When rules use too much memory, your ESA service can become slow or unresponsive. To ensure rules do not use excessive memory, you can enable trial rules for any type of rule. By default, new rules you create and RSA Live rules you import are configured to be trial rules. RSA recommends you disable the trial rule setting only after testing the new rule in your environment during normal and peak network traffic. When you create a trial rule, you set a global threshold of the percentage of memory that rules may use. If that configured memory threshold is exceeded, all trial rules are disabled.
The Security Analytics Event Stream Analysis (ESA) service is capable of processing large volumes of disparate event data from Concentrators. However, when working with Event Stream Analysis, it is possible to create rules that use excessive memory. This can slow your ESA service or even cause it to shut down unexpectedly. To ensure that this doesn't happen, you can configure your rule as a trial rule. When you configure a trial rule, you also set global threshold of the percentage of memory that rules may use. If that configured memory threshold is exceeded, all trial rules are disabled automatically.
For suggestions on creating more efficient rules, see "Best Practices for Writing Rules" in Best Practices
By default, new rules and RSA Live rules are configured as trial rules.
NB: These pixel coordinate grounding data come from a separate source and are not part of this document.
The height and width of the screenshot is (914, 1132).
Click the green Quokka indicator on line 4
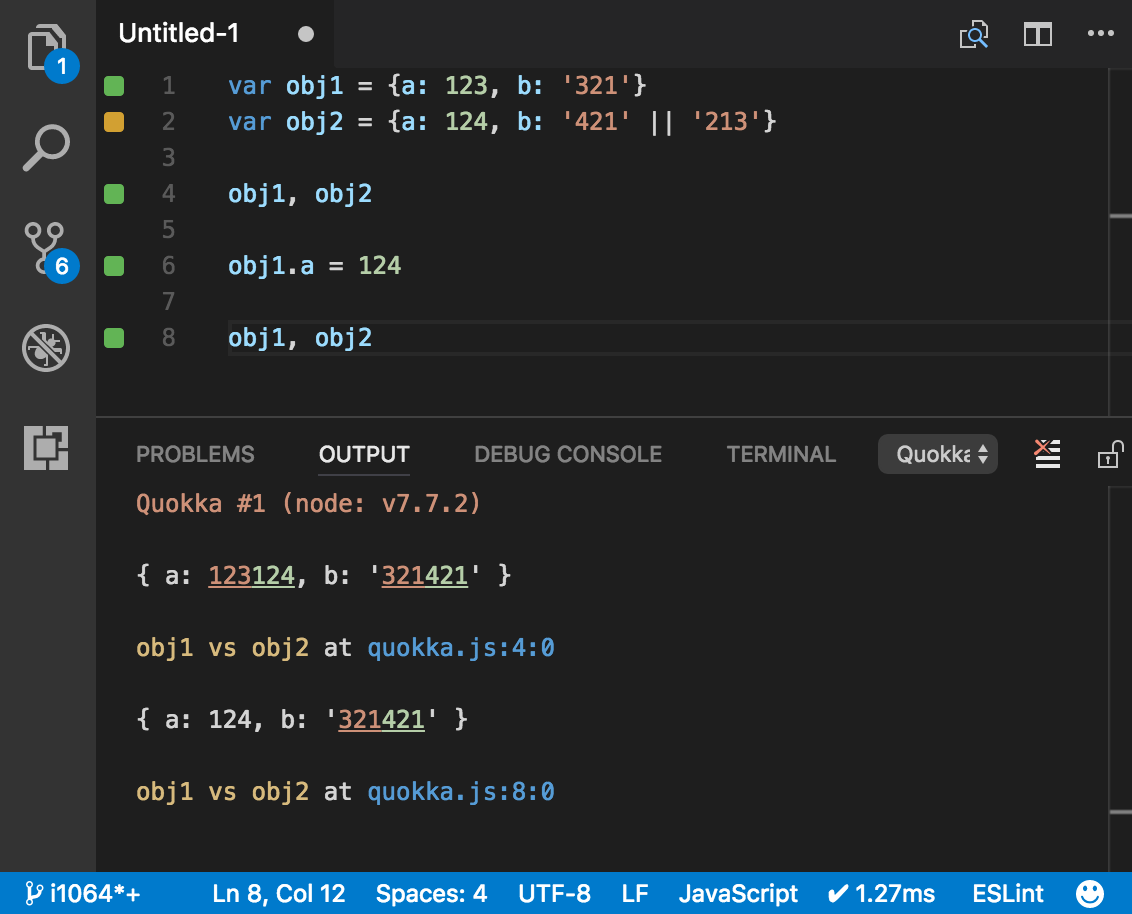tap(113, 193)
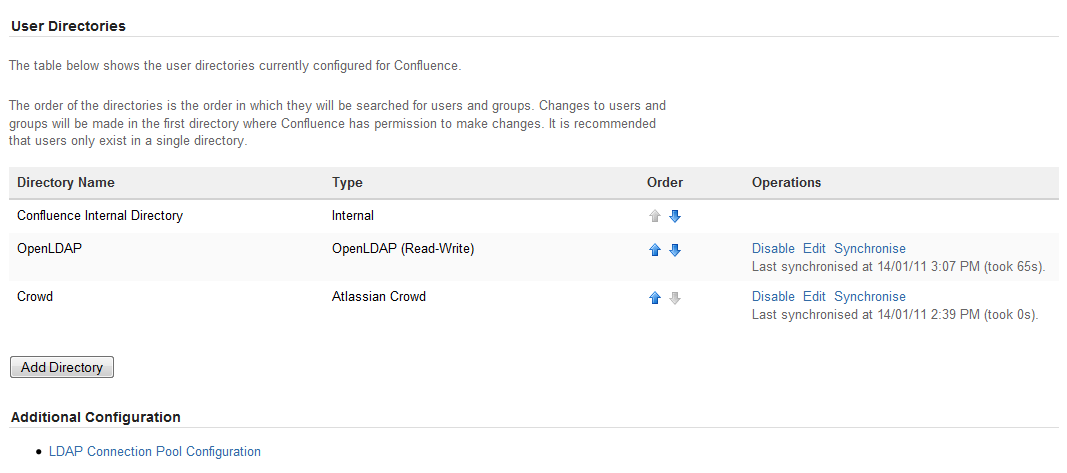Click the Directory Name column header
This screenshot has width=1067, height=473.
click(x=66, y=183)
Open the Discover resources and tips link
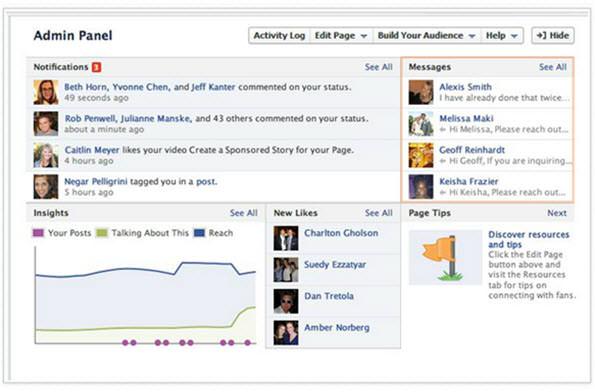 (x=529, y=239)
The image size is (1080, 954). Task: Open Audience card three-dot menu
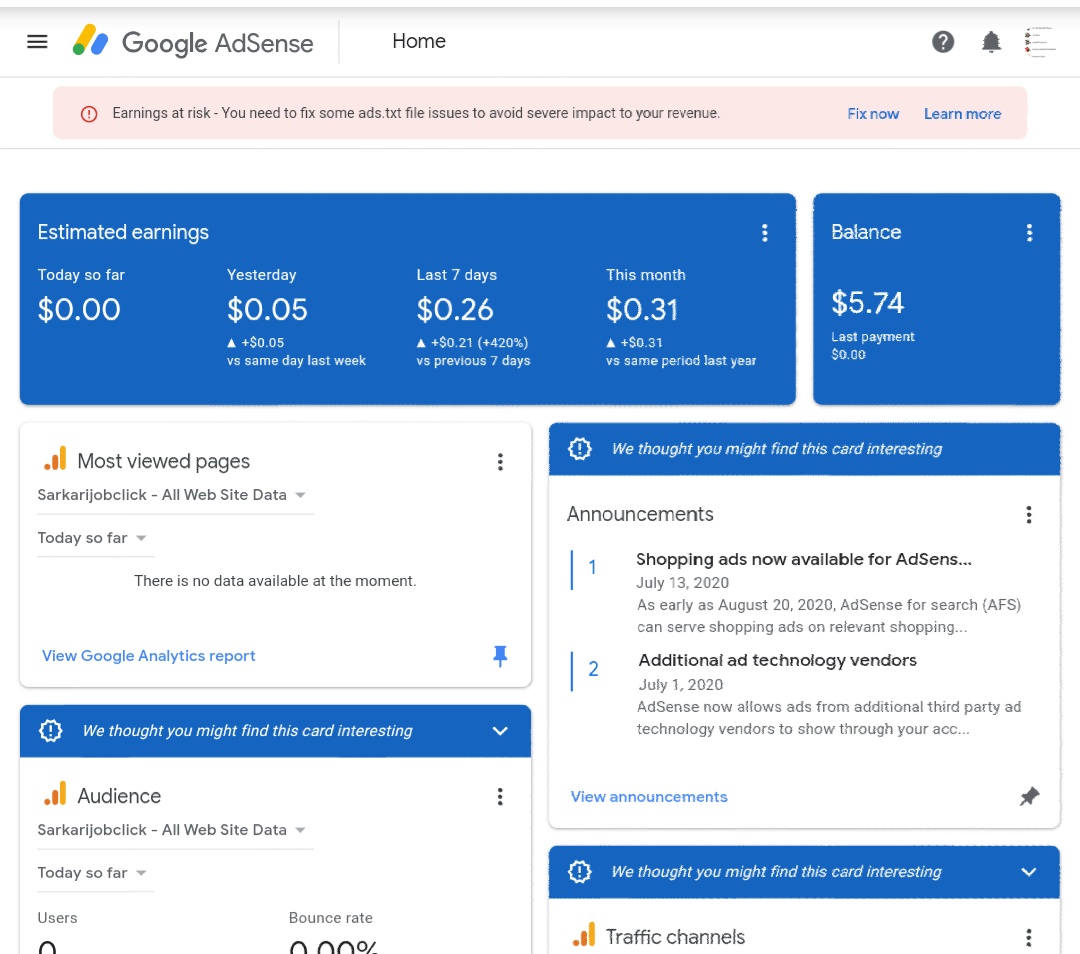tap(500, 797)
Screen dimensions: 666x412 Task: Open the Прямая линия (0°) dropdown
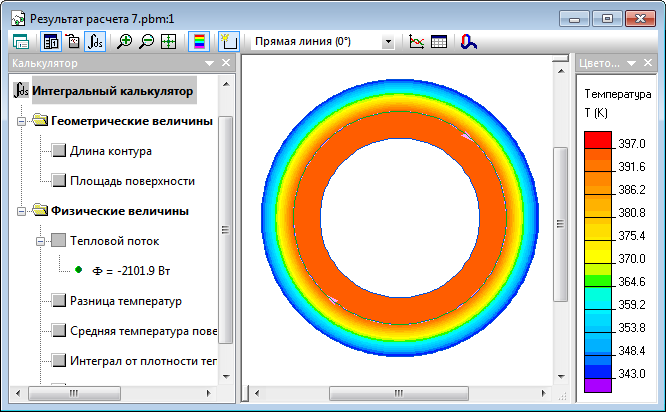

As a best practice, when you edit an existing rule, select the Trial Rule option, which allows you to:
- Deploy the rule with an added safeguard.
- Optionally, view a snapshot of memory utilization to understand if the rule creates memory issues.
- Know if you must modify the rule criteria to improve performance.
Note: Run a rule as a trial rule long enough to assess the performance during normal and peak network traffic.